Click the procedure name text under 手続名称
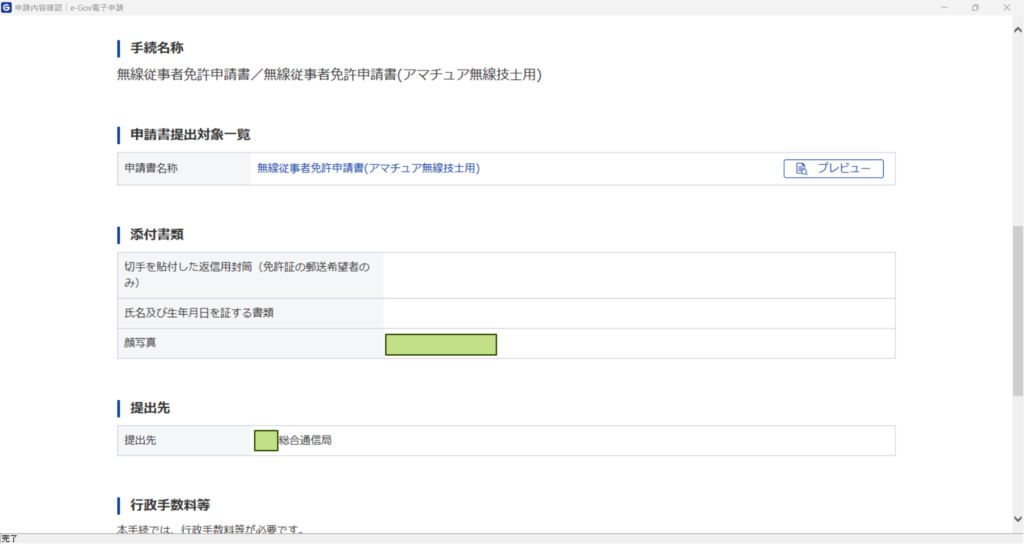 (x=329, y=75)
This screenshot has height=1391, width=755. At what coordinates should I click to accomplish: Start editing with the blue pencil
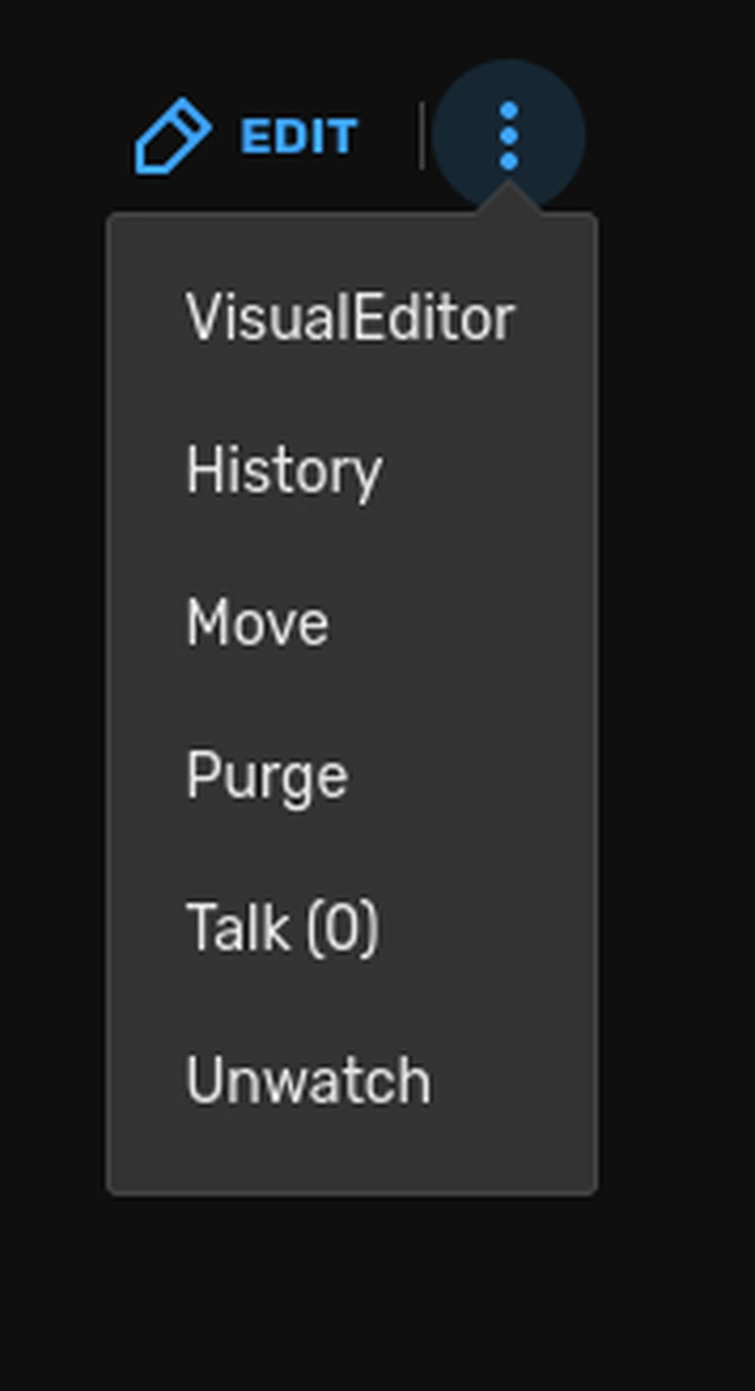point(173,136)
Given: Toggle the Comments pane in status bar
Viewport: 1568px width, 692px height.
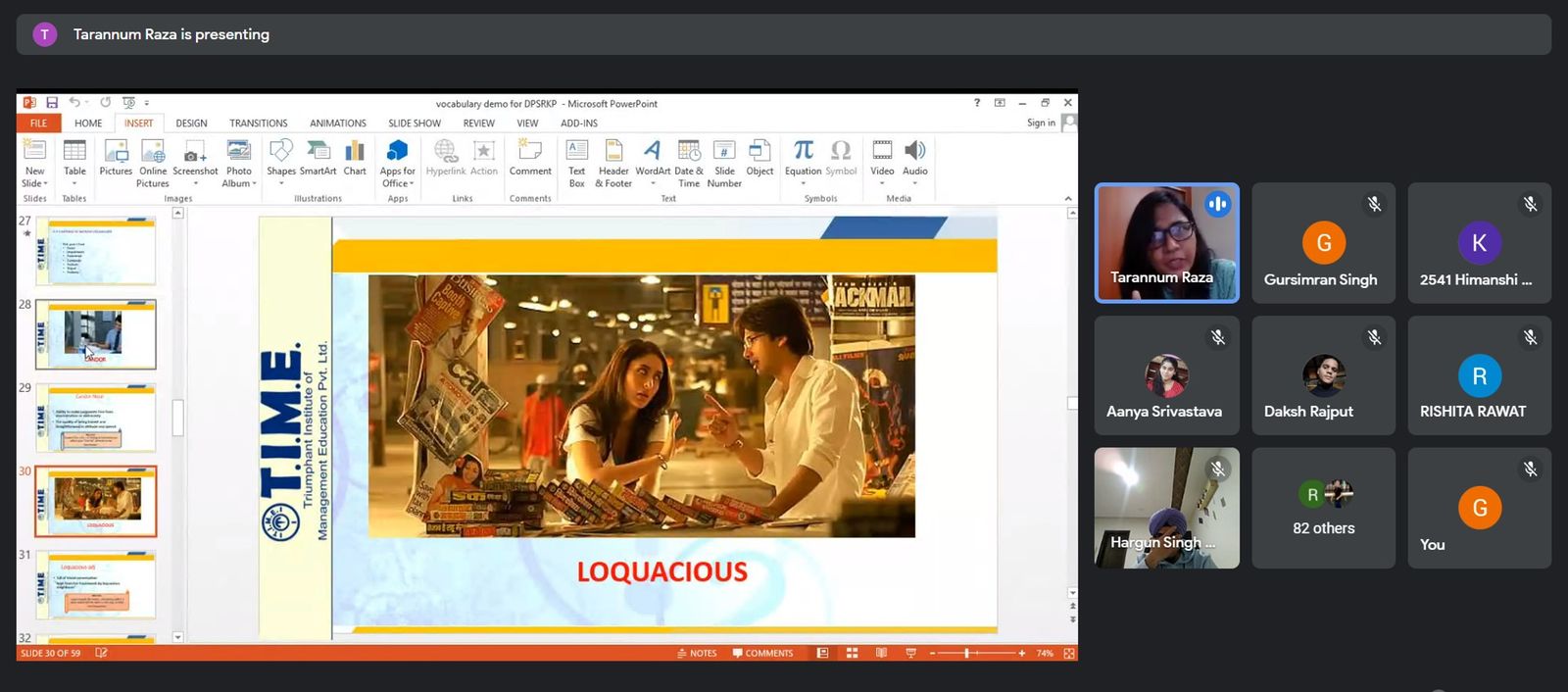Looking at the screenshot, I should (x=762, y=653).
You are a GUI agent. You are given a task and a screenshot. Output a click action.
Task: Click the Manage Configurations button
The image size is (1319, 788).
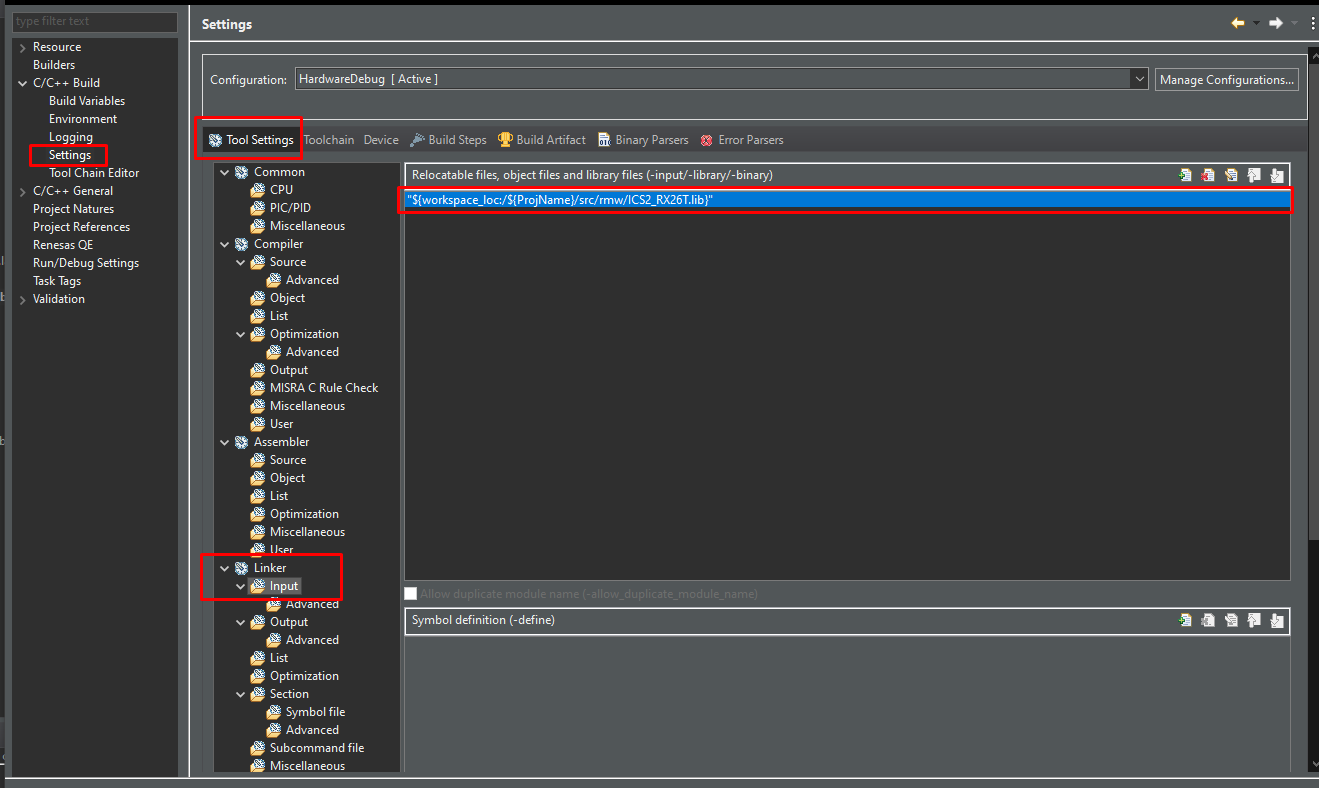tap(1227, 79)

******************************

Work instruction: Quote the records above exactly, from the first line through the line containing "Given: Toggle the Comments pane in status bar", and leave out the pictures.

Answer box:
Click the procedure name text under 手続名称
 (x=329, y=75)
This screenshot has height=1391, width=755. At what coordinates should I click to accomplish: Start editing with the blue pencil
point(173,136)
Given: Toggle the Comments pane in status bar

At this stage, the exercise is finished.